(Stored data)
----------
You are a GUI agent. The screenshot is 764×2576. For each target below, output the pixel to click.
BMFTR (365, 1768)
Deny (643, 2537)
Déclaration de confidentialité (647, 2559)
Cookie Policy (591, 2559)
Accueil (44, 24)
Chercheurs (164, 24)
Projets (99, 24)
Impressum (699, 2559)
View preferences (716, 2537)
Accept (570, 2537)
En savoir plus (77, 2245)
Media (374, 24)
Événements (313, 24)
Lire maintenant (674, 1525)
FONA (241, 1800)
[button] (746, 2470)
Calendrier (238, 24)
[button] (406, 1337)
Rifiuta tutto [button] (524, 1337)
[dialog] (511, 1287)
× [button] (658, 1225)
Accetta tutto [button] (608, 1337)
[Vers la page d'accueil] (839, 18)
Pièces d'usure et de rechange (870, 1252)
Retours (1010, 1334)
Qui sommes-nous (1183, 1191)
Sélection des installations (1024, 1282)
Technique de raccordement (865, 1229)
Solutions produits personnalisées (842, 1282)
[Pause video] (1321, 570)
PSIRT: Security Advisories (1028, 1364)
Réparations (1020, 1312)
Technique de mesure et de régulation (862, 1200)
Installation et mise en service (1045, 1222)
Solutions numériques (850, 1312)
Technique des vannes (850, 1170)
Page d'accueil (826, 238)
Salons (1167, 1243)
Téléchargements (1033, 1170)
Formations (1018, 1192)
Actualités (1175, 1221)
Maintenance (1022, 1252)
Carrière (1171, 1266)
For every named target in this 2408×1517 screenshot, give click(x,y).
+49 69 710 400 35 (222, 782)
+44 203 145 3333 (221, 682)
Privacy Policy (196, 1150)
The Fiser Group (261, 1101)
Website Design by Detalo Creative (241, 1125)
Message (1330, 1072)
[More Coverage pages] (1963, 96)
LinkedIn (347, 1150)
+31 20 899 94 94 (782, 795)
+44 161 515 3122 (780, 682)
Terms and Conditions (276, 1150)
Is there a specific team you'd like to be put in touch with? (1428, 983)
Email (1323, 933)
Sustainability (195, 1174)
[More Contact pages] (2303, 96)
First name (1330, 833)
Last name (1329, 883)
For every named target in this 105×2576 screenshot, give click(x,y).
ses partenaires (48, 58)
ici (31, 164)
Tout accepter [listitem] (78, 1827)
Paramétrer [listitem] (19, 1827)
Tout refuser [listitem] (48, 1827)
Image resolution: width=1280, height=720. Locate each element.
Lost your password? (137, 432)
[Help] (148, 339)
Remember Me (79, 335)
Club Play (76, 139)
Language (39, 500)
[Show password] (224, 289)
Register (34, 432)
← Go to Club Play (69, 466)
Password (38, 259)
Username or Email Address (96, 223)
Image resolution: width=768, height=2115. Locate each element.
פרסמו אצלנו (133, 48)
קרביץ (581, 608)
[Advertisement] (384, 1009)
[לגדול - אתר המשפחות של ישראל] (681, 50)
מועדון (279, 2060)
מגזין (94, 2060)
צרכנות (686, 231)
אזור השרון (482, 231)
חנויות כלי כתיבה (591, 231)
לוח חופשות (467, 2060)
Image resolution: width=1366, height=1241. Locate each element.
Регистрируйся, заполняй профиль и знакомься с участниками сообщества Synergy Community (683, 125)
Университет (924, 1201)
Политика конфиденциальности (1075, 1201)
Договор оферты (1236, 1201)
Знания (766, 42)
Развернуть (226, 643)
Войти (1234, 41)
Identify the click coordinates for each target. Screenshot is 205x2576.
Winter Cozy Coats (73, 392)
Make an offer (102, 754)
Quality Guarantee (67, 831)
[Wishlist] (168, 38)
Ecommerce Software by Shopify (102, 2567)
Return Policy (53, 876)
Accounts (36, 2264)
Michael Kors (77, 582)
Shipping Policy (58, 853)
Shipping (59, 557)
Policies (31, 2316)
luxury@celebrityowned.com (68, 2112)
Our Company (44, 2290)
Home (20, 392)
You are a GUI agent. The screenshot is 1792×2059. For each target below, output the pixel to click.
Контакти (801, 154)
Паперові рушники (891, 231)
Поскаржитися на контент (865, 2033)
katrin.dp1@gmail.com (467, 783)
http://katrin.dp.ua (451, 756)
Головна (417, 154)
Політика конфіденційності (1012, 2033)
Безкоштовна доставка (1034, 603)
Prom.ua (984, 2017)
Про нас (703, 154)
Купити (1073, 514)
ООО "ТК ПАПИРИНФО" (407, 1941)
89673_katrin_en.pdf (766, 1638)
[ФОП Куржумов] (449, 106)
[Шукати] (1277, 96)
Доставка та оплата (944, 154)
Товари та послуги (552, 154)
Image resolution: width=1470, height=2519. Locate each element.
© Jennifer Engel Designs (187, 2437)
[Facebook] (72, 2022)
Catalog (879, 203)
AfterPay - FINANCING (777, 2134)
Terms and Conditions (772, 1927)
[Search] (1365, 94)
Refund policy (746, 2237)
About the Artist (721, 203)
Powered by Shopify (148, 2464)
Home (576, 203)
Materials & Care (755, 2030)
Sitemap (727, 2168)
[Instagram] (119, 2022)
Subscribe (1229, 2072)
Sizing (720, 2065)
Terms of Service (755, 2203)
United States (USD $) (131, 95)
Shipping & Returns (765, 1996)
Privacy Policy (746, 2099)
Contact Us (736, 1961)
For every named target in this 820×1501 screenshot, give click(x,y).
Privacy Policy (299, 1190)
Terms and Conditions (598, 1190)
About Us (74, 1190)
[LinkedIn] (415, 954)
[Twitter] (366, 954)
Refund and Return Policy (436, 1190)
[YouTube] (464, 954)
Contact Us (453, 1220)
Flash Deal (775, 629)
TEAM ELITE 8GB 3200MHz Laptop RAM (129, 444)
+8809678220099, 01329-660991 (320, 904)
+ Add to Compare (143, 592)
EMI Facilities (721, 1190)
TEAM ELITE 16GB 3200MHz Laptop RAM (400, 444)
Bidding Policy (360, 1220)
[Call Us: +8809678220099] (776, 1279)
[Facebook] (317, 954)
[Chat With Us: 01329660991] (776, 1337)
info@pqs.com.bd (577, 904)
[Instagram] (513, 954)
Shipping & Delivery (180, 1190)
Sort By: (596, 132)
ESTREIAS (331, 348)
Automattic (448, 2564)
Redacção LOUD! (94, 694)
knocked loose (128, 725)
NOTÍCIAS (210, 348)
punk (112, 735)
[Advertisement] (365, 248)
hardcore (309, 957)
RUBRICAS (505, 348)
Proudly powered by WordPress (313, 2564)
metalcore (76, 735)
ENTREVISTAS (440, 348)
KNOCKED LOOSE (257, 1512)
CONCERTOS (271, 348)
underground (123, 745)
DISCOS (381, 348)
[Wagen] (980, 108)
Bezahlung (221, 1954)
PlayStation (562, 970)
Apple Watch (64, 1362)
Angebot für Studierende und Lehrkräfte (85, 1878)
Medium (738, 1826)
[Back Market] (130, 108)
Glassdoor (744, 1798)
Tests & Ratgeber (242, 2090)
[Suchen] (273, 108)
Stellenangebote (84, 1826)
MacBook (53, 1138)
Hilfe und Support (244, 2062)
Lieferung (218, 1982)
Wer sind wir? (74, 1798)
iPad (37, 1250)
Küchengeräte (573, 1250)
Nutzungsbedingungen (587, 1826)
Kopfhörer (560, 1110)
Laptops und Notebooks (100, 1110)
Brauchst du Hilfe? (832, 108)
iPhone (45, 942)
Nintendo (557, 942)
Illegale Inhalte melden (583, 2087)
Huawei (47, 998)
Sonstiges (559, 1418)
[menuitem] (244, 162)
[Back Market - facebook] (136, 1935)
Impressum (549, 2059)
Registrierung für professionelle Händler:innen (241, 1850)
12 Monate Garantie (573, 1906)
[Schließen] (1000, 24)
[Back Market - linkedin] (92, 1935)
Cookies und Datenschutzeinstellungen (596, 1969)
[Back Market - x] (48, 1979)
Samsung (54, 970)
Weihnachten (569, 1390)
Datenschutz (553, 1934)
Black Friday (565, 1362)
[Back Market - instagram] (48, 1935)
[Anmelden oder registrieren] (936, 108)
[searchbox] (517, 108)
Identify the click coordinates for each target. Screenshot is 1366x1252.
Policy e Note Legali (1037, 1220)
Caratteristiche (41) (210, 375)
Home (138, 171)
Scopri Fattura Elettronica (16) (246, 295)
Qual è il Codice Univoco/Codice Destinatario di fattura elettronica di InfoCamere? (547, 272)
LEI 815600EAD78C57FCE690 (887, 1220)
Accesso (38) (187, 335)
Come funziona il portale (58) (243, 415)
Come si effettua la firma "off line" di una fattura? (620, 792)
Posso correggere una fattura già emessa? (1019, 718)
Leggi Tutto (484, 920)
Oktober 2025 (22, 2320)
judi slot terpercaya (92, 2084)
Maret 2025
----------
TASK TO COMPLETE: Of the entries above, transcribe exactly those lines that fall between the line containing "[Back Market - linkedin] (92, 1935)" and the line containing "Screenshot is 1366x1252.", together with those two lines.

SOLVED EXERCISE:
[Back Market - linkedin] (92, 1935)
Cookies und Datenschutzeinstellungen (596, 1969)
[Back Market - x] (48, 1979)
Samsung (54, 970)
Weihnachten (569, 1390)
Datenschutz (553, 1934)
Black Friday (565, 1362)
[Back Market - instagram] (48, 1935)
[Anmelden oder registrieren] (936, 108)
[searchbox] (517, 108)
Identify the click coordinates for each target. Screenshot is 1366x1252.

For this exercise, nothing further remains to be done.